La obra transcurre en nueve momentos, cada uno protagonizado por un personaje inspirado en la literatura e interpretado por los bailarines extraordinarios de El Colegio del Cuerpo. Los bailarines establecen una relación con una serie de objetos dispuestos en el escenario de manera cuidadosa. Todo tiene perfecto sentido en la escena: los objetos, los cuadros, las imágenes de fondo –una de ellas es una fotografía hermosa y desgarradora de Jesús Abad Colorado, de las víctimas de Bojayá– y los movimientos danzados que podrían ser perfectamente una poesía.
Es una suerte de experimento de taller literario, pero con danza, en el que se escribe un verso con los cuerpos de los bailarines a partir de un texto conocido, en este caso de Mutis o de García Márquez. Todo se mezcla perfectamente en la obra. Logra ser una experiencia estética incomparable, pero a su vez es una denuncia, una voz que grita por encima del mutismo de las víctimas de la violencia interminable en Colombia y que arremete contra las traiciones. Es quizás una oda a la devoción, al amor, a la inminencia de la muerte, a la resignación, a la lucha por no perderse en el laberinto y a las pasiones humanas; es decir es una oda a la humanidad misma. En ciertos momentos pone al espectador a luchar contra sus propias tristezas y en otros acelera el pulso y eleva el espíritu asintóticamente al frenesí.

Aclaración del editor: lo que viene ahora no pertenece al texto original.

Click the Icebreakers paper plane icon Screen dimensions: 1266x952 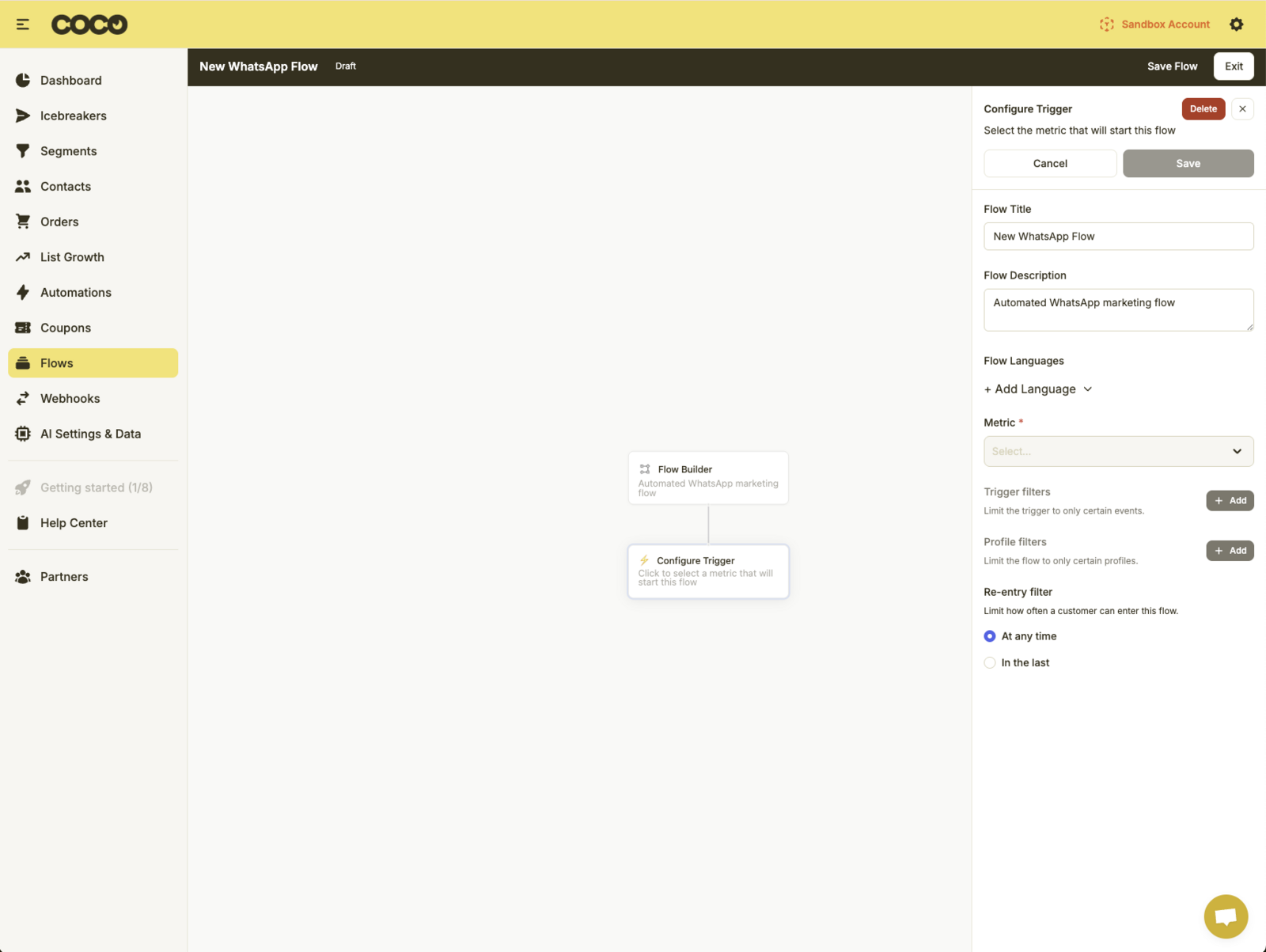point(23,116)
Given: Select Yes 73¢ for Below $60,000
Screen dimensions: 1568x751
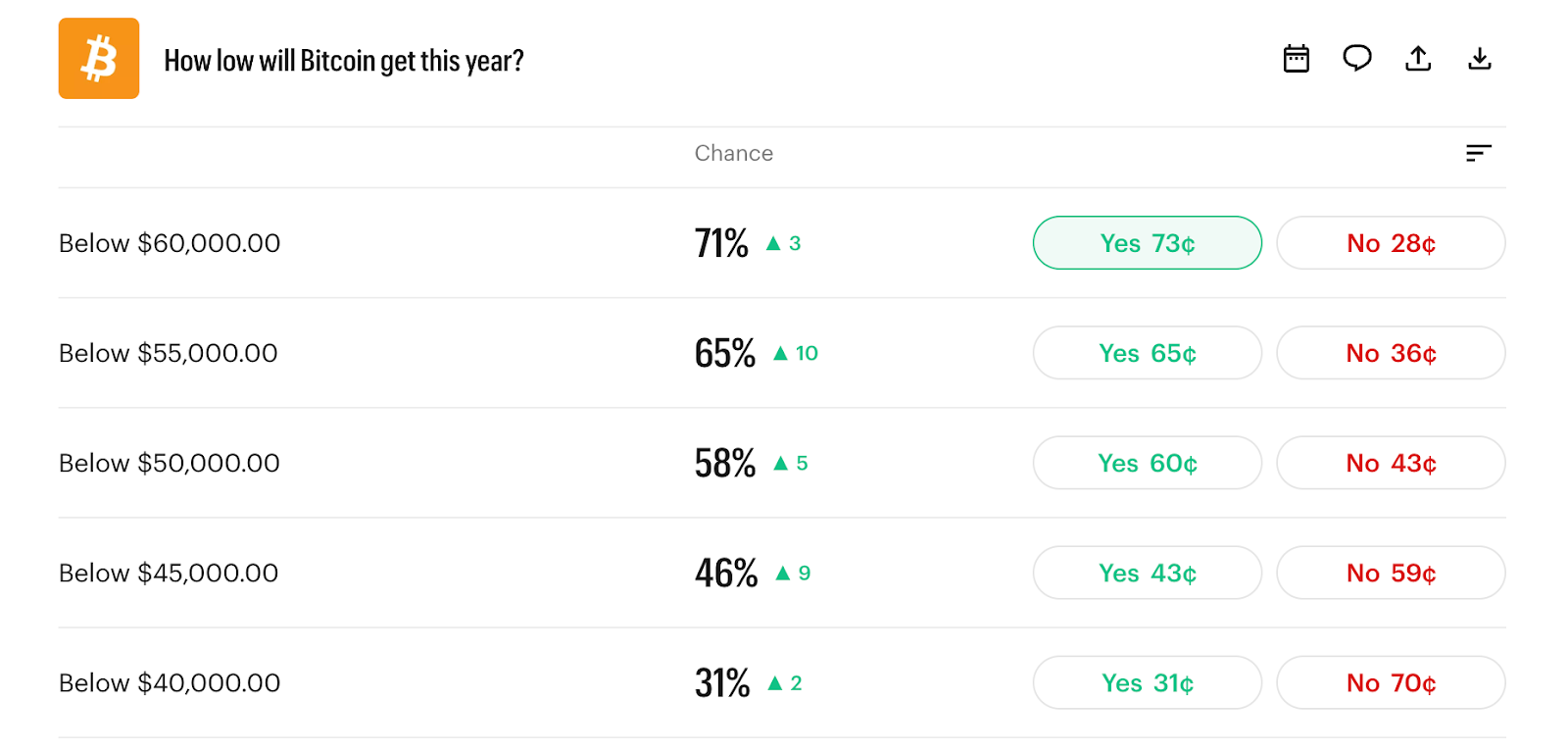Looking at the screenshot, I should tap(1147, 243).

Al final, extasiado, vuelvo a mi cuerpo en la cuarta fila del costado izquierdo del teatro, aplaudo todavía atónito, cuestionado y al día siguiente me voy a leer otra vez El general en su laberinto, para que no se apague esta llama y tener la oportunidad de seguir presenciando esta obra maestra de nuestros tiempos. Eso también debería ser la danza contemporánea, una creación que no se acaba cuando se baja el telón.